-------- Records for processing --------

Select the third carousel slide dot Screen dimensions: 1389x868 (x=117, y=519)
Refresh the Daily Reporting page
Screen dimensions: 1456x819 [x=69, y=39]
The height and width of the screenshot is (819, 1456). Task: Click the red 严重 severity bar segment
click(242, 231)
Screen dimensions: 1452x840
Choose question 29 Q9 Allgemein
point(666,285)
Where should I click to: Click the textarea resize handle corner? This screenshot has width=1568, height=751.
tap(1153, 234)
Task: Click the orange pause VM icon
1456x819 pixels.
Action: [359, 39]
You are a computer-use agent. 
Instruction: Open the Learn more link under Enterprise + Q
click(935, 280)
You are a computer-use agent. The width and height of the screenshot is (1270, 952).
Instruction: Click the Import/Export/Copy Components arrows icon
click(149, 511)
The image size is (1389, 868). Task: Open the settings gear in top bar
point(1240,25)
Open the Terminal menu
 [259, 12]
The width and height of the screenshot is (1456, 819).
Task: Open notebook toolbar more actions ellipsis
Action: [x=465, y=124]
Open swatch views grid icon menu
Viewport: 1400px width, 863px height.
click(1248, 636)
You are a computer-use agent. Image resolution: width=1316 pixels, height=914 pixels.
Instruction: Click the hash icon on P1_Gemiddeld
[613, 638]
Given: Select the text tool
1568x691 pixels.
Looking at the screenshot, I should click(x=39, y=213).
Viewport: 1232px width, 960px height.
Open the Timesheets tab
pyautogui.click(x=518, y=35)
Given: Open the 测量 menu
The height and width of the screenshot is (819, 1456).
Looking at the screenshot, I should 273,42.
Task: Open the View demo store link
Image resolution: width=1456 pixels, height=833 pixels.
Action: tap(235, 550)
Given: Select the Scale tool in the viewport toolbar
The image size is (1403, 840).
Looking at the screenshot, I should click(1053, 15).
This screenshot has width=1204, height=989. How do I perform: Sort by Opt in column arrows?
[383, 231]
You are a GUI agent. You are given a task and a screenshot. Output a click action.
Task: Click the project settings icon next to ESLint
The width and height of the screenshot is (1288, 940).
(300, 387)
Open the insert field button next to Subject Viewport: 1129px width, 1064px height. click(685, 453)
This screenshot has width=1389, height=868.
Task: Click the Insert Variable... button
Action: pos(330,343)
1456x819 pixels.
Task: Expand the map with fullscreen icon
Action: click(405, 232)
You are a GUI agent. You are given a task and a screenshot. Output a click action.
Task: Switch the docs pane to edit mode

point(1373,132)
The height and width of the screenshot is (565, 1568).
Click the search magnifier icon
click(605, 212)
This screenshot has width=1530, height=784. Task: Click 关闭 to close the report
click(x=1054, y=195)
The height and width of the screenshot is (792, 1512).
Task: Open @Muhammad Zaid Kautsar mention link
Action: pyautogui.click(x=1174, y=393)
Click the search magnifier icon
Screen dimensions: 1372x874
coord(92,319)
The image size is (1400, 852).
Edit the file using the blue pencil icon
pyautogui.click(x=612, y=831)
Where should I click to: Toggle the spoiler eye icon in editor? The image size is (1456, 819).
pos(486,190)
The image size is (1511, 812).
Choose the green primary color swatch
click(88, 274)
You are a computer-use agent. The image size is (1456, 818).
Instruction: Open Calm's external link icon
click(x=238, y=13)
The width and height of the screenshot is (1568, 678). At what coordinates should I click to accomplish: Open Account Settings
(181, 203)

--------

## Work item
A word-for-word repeat of the full data is needed.

## Problem solution
Select the third carousel slide dot Screen dimensions: 1389x868 (x=117, y=519)
Refresh the Daily Reporting page
Screen dimensions: 1456x819 [x=69, y=39]
The height and width of the screenshot is (819, 1456). Task: Click the red 严重 severity bar segment
click(242, 231)
Screen dimensions: 1452x840
Choose question 29 Q9 Allgemein
point(666,285)
Where should I click to: Click the textarea resize handle corner? This screenshot has width=1568, height=751.
tap(1153, 234)
Task: Click the orange pause VM icon
1456x819 pixels.
Action: [359, 39]
You are a computer-use agent. 
Instruction: Open the Learn more link under Enterprise + Q
click(935, 280)
You are a computer-use agent. The width and height of the screenshot is (1270, 952).
Instruction: Click the Import/Export/Copy Components arrows icon
click(149, 511)
The image size is (1389, 868). Task: Open the settings gear in top bar
point(1240,25)
Open the Terminal menu
 [259, 12]
The width and height of the screenshot is (1456, 819).
Task: Open notebook toolbar more actions ellipsis
Action: [x=465, y=124]
Open swatch views grid icon menu
Viewport: 1400px width, 863px height.
click(1248, 636)
You are a computer-use agent. Image resolution: width=1316 pixels, height=914 pixels.
Instruction: Click the hash icon on P1_Gemiddeld
[613, 638]
Given: Select the text tool
1568x691 pixels.
Looking at the screenshot, I should click(x=39, y=213).
Viewport: 1232px width, 960px height.
Open the Timesheets tab
pyautogui.click(x=518, y=35)
Given: Open the 测量 menu
The height and width of the screenshot is (819, 1456).
Looking at the screenshot, I should 273,42.
Task: Open the View demo store link
Image resolution: width=1456 pixels, height=833 pixels.
Action: tap(235, 550)
Given: Select the Scale tool in the viewport toolbar
The image size is (1403, 840).
Looking at the screenshot, I should click(1053, 15).
This screenshot has width=1204, height=989. How do I perform: Sort by Opt in column arrows?
[383, 231]
You are a GUI agent. You are given a task and a screenshot. Output a click action.
Task: Click the project settings icon next to ESLint
The width and height of the screenshot is (1288, 940).
(300, 387)
Open the insert field button next to Subject Viewport: 1129px width, 1064px height. click(685, 453)
This screenshot has width=1389, height=868.
Task: Click the Insert Variable... button
Action: pos(330,343)
1456x819 pixels.
Task: Expand the map with fullscreen icon
Action: click(405, 232)
You are a GUI agent. You are given a task and a screenshot. Output a click action.
Task: Switch the docs pane to edit mode

point(1373,132)
The height and width of the screenshot is (565, 1568).
Click the search magnifier icon
click(605, 212)
This screenshot has width=1530, height=784. Task: Click 关闭 to close the report
click(x=1054, y=195)
The height and width of the screenshot is (792, 1512).
Task: Open @Muhammad Zaid Kautsar mention link
Action: pyautogui.click(x=1174, y=393)
Click the search magnifier icon
Screen dimensions: 1372x874
coord(92,319)
The image size is (1400, 852).
Edit the file using the blue pencil icon
pyautogui.click(x=612, y=831)
Where should I click to: Toggle the spoiler eye icon in editor? The image size is (1456, 819).
pos(486,190)
The image size is (1511, 812).
Choose the green primary color swatch
click(88, 274)
You are a computer-use agent. The image size is (1456, 818).
Instruction: Open Calm's external link icon
click(x=238, y=13)
The width and height of the screenshot is (1568, 678). At what coordinates should I click to accomplish: Open Account Settings
(181, 203)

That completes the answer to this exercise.